Just give it 45 minutes or so.

Robotic vision is already pretty good, assuming that it's being used within the narrow bounds of the application for which it's been designed. That's fine for machines that perform a specific movement over and over, such as picking an object off of an assembly line and placing it into a bin. However for robots to become useful enough to not just pack boxes in warehouses but actually help out around our own homes, they'll have to stop being so myopic. And that's where the MIT's "DON" system comes in.

The DON or "Dense Object Nets" is a novel form of machine vision developed at the MIT Computer Science and Artificial Intelligence Laboratory (CSAIL). It generates a "visual roadmap" -- basically, collections of visual data points arranged as coordinates. The system will also stitch each of these individual coordinate sets together into a larger coordinate set, the same way your phone can mesh numerous photos together into a single panoramic image. This enables the system to better and more intuitively understand the object's shape and how it works in the context of the environment around it.

"At its coarsest, highest level, what you'd get from your computer vision system is object detection," PhD student Lucas Manuelli, author of the paper, told Engadget. "The next finest level would be to do pixel labeling. So that would say, okay, all these pixels are a part of a person or part of the road or the sidewalk. Those first two levels are pretty much a lot of what self-driving car systems would use."
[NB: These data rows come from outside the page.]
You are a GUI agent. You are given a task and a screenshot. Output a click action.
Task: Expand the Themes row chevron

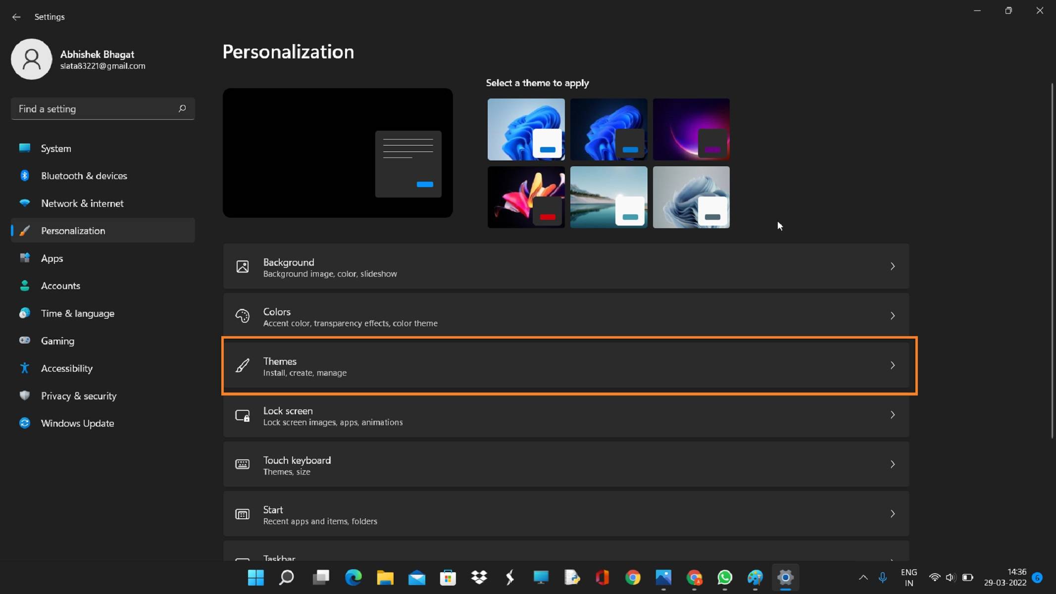pos(892,365)
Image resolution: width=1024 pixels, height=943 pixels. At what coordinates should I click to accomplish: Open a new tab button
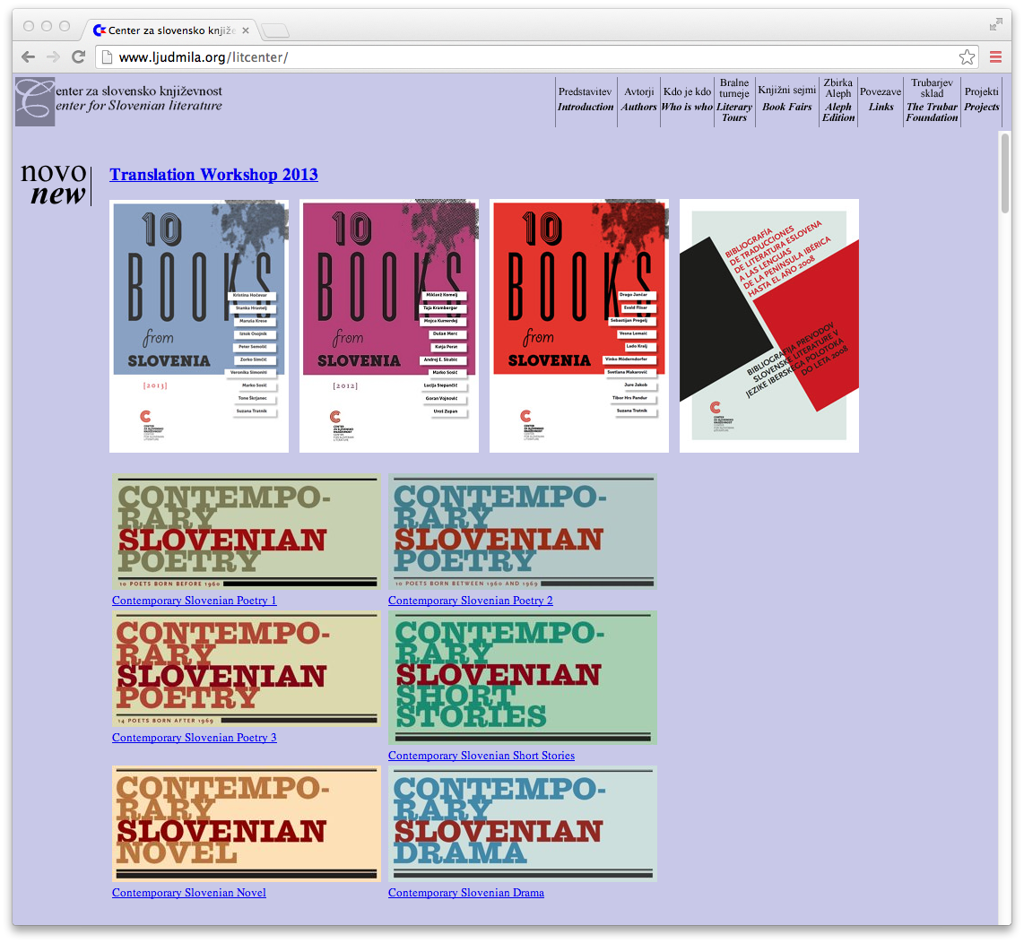coord(275,31)
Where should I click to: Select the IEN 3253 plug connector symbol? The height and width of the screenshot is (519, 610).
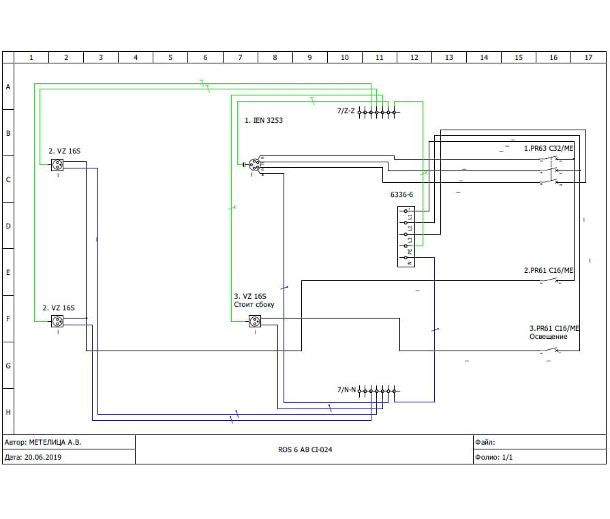254,164
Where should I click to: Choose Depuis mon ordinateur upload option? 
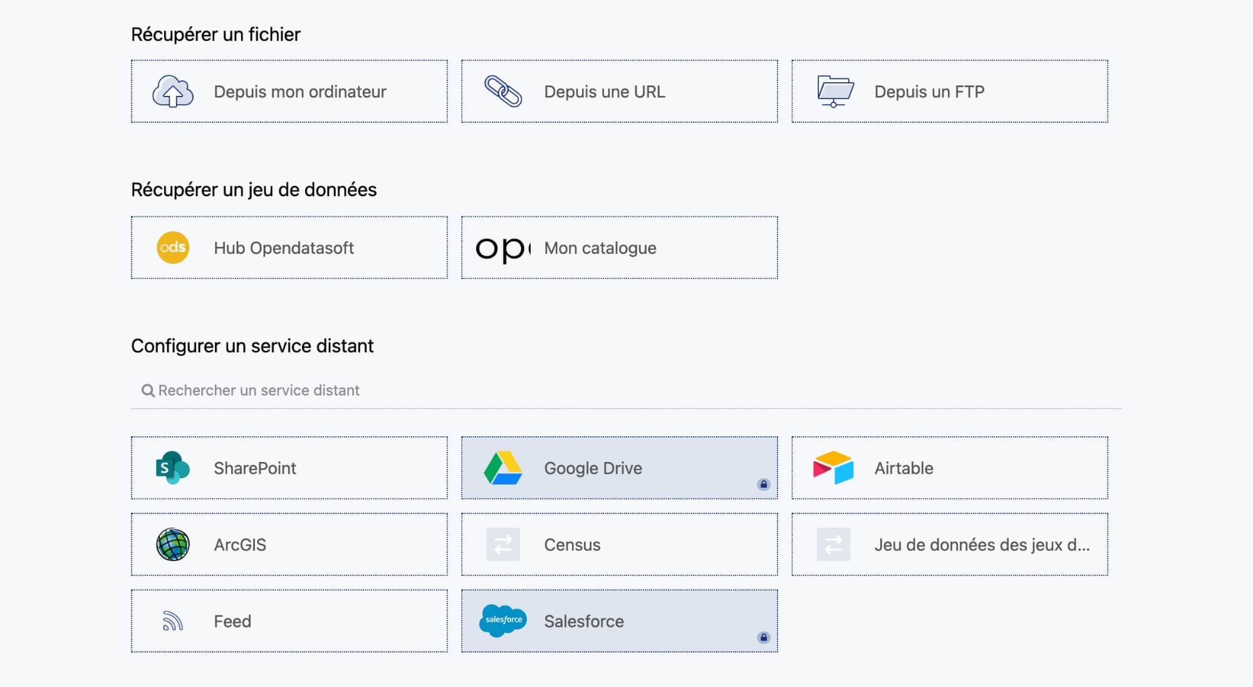point(299,92)
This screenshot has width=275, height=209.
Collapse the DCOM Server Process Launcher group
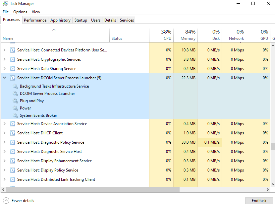tap(4, 78)
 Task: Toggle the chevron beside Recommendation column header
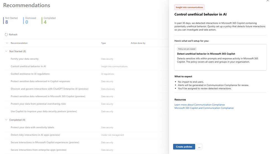coord(7,43)
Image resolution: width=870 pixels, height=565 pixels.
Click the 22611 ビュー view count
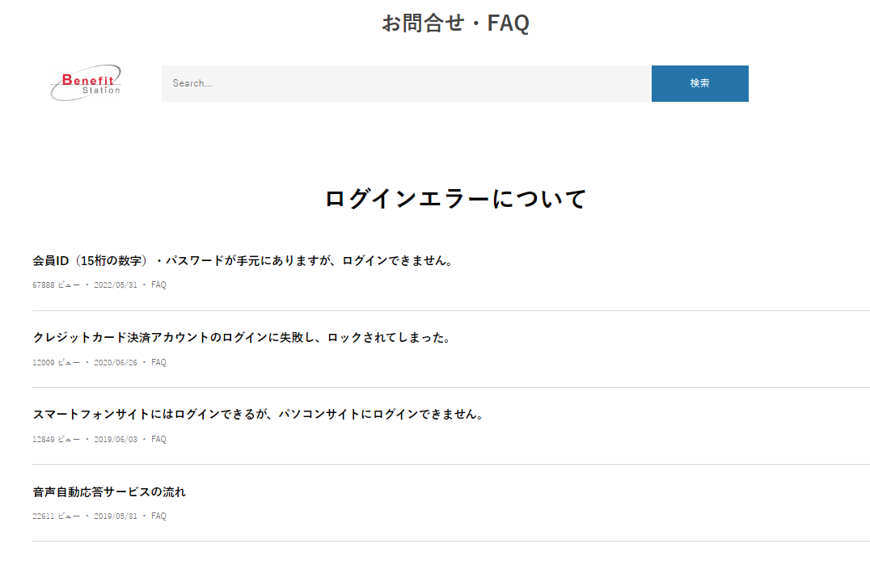[x=56, y=517]
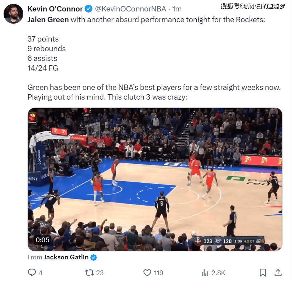Click the share upload icon
The image size is (291, 283).
click(x=278, y=272)

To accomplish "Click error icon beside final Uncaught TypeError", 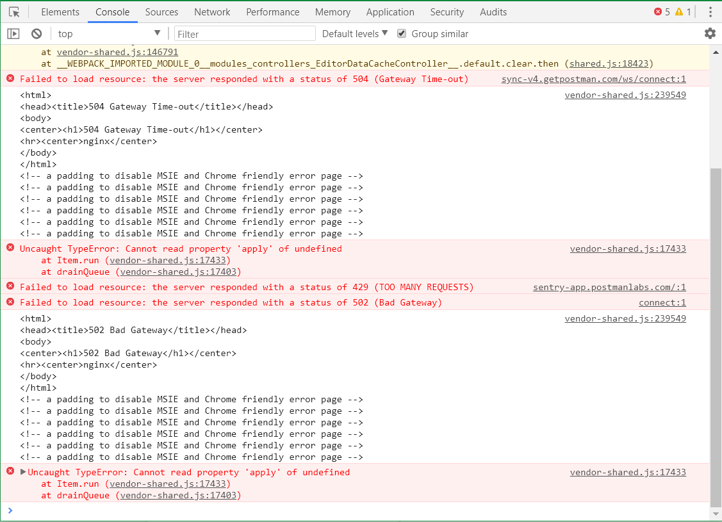I will pyautogui.click(x=9, y=472).
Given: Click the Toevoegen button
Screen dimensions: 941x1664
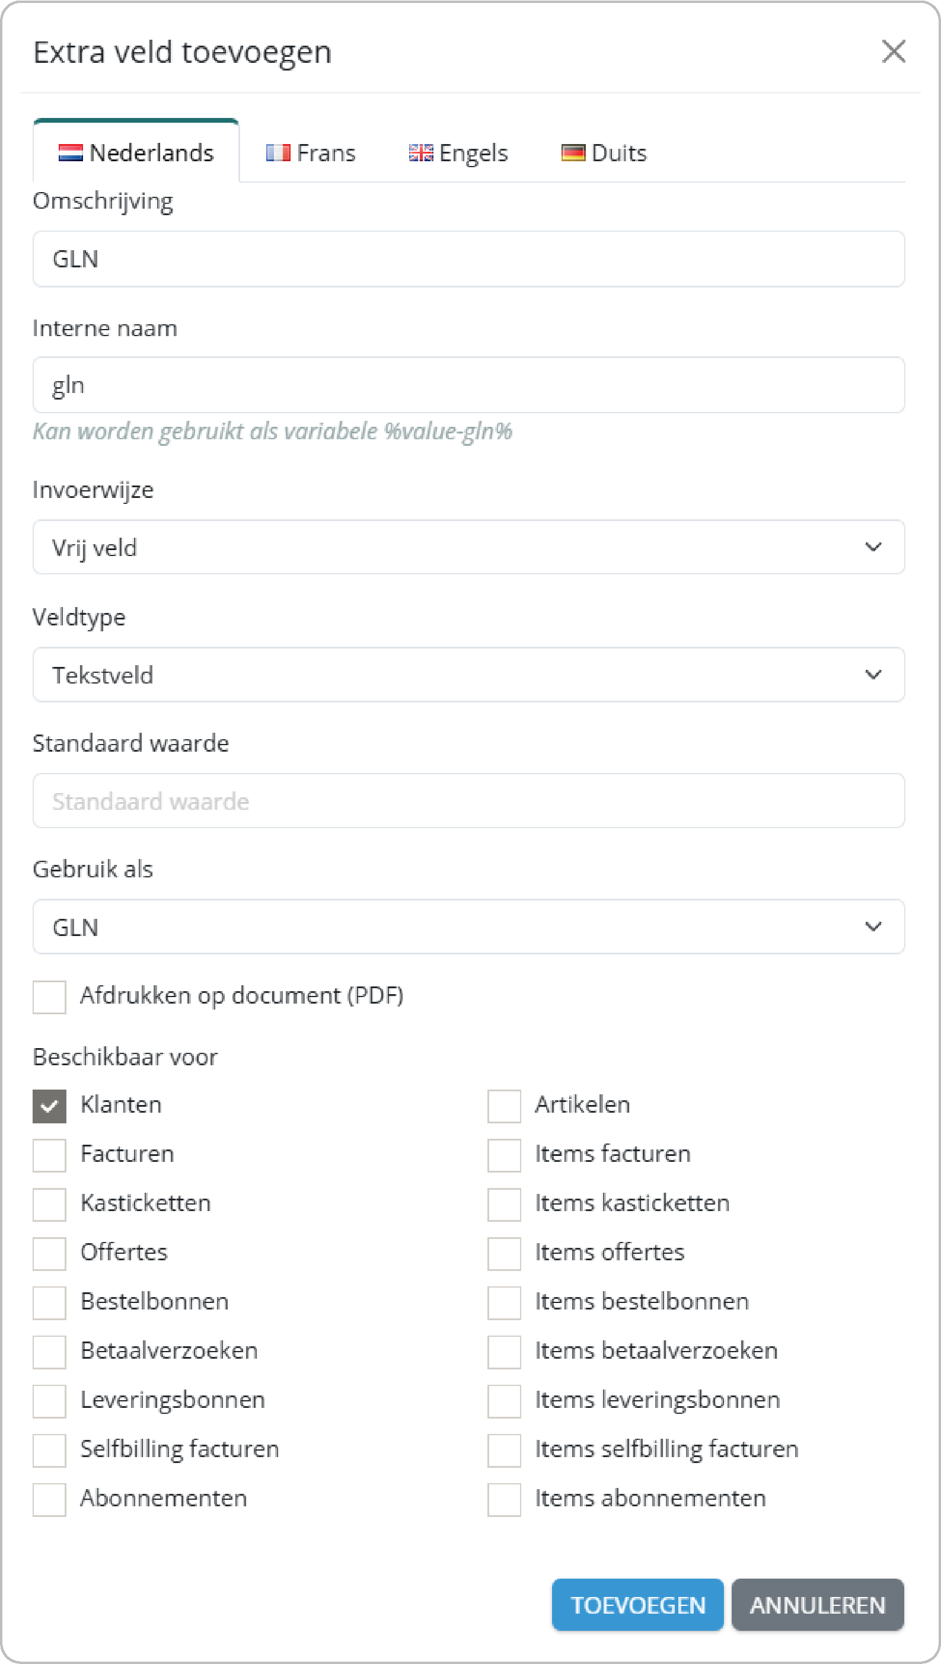Looking at the screenshot, I should coord(637,1605).
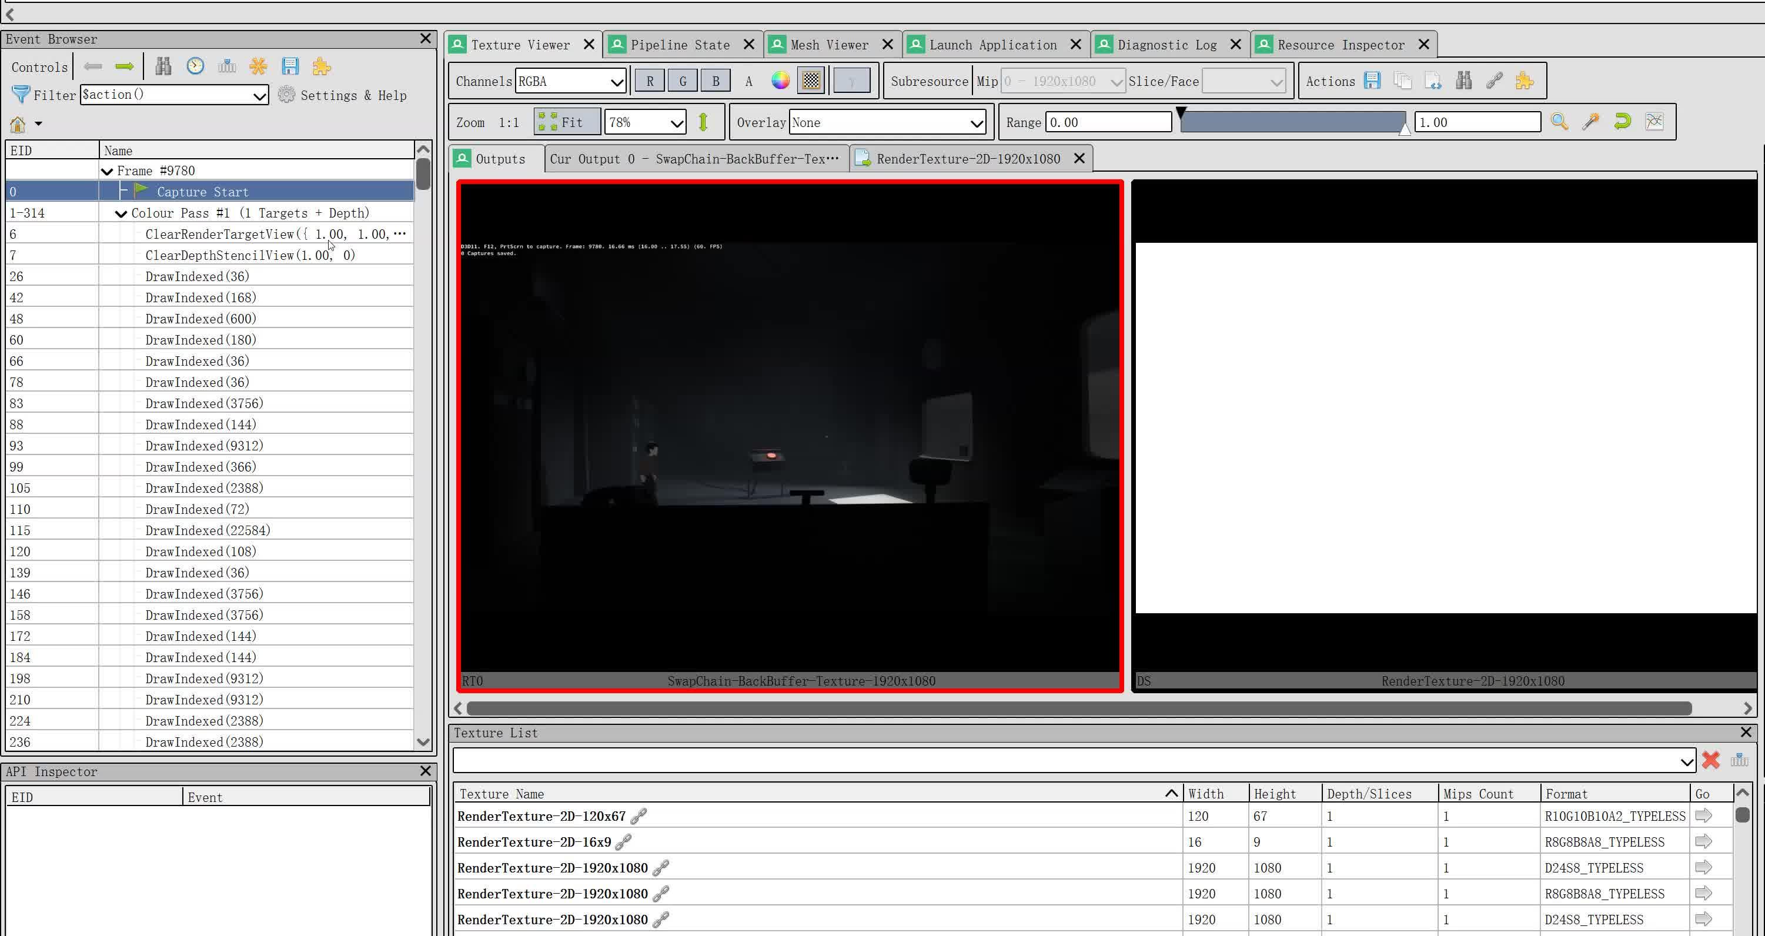Select DrawIndexed(22584) event row
1765x936 pixels.
208,530
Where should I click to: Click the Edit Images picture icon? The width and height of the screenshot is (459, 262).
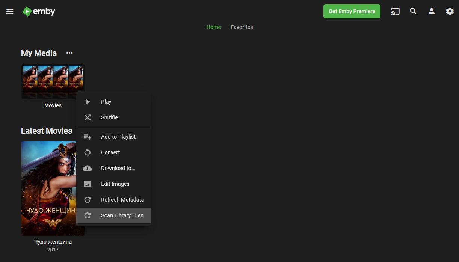[88, 184]
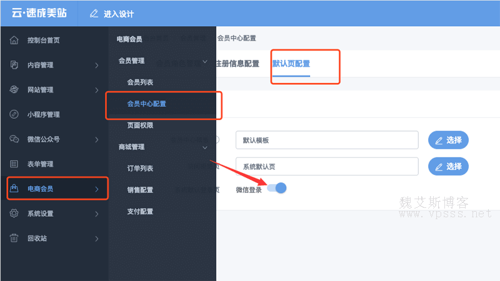Screen dimensions: 500x281
Task: Click the 小程序管理 link icon
Action: pyautogui.click(x=14, y=114)

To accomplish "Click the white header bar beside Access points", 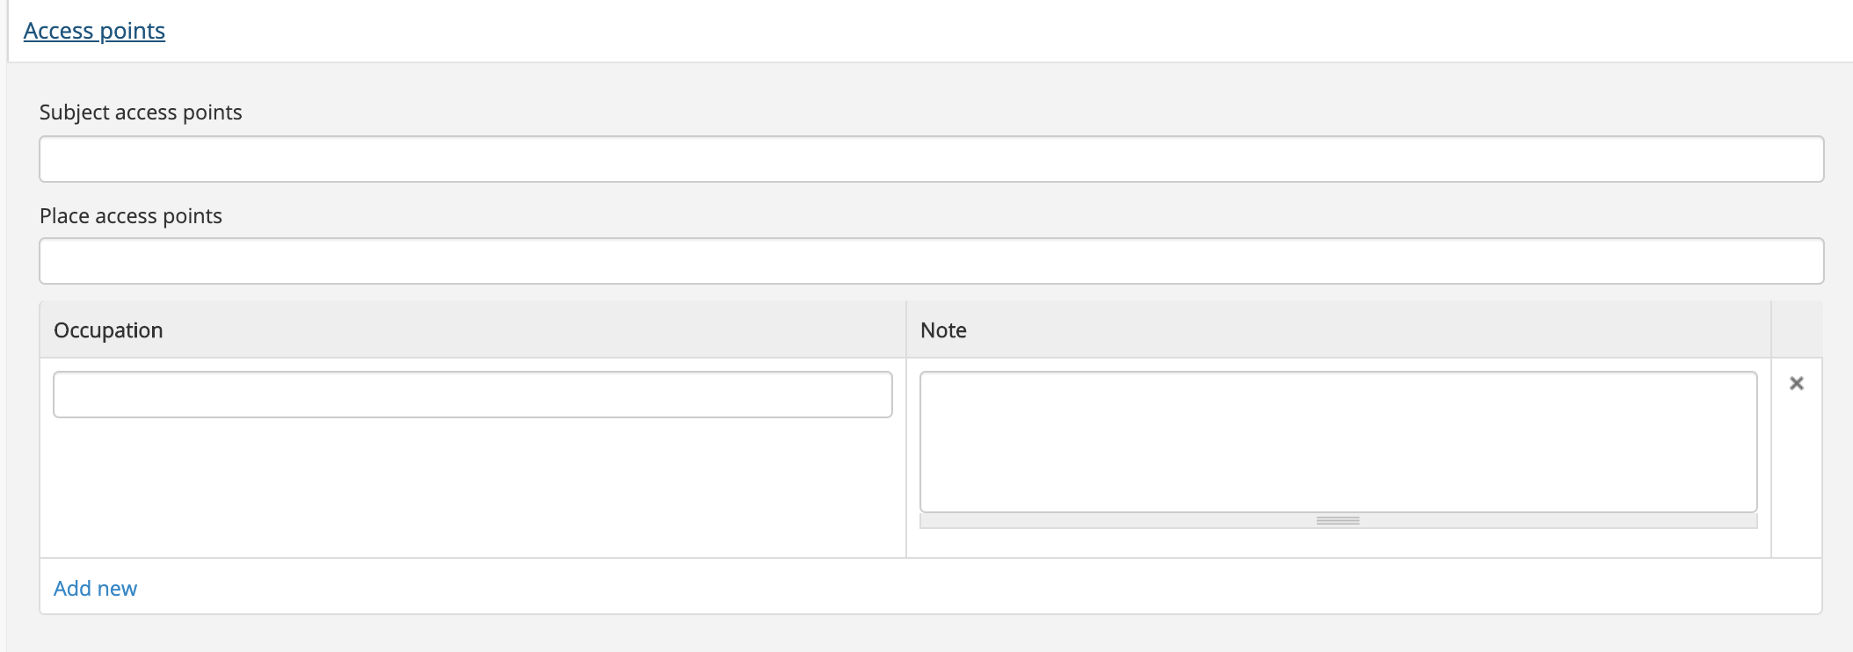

"But if you're actually trying to interact with an object in a particular way like grab a shoe in a particular way or grab a mug," he continued, "then just having a bounding box or just all these pixels correspond to the mug, isn't enough. Our system is really about getting into the finer level of details within the object... that kind of information is necessary for doing more advanced manipulation tasks."

That is, the DON system will allow a robot to look at a cup of coffee, properly orient itself to the handle, and realize that the bottom of the mug needs to remain pointing down when the robot picks up the cup to avoid spilling its contents. What's more, the system will allow a robot to pick a specific object out of a pile of similar objects.

"Many approaches to manipulation can't identify specific parts of an object across the many orientations that object may encounter," Manuelli, wrote in the study. "For example, existing algorithms would be unable to grasp a mug by its handle, especially if the mug could be in multiple orientations, like upright, or on its side."

The system relies on an RGB-D sensor which has a combination RGB-depth camera. Best of all, the system trains itself. There's no need to feed the AI hundreds upon thousands of images of an object to the DON in order to teach it. If you want the system to recognize a brown boot, you simply put the robot in a room with a brown boot for a little while. The system will automatically circle the boot, taking reference photos which it uses to generate the coordinate points, then trains itself based on what it's seen. The entire process takes less than an hour.

"In factories robots often need complex part feeders to work reliably," Manuelli wrote. "But a system like this that can understand objects' orientations could just take a picture and be able to grasp and adjust the object accordingly."

The technology is still in its infancy, so don't hold your breath for robot maids to empty your dishwasher any time soon. But eventually, Manuelli hopes that these machines, with their improved eyesight and coordination, become a member of your (ware)household.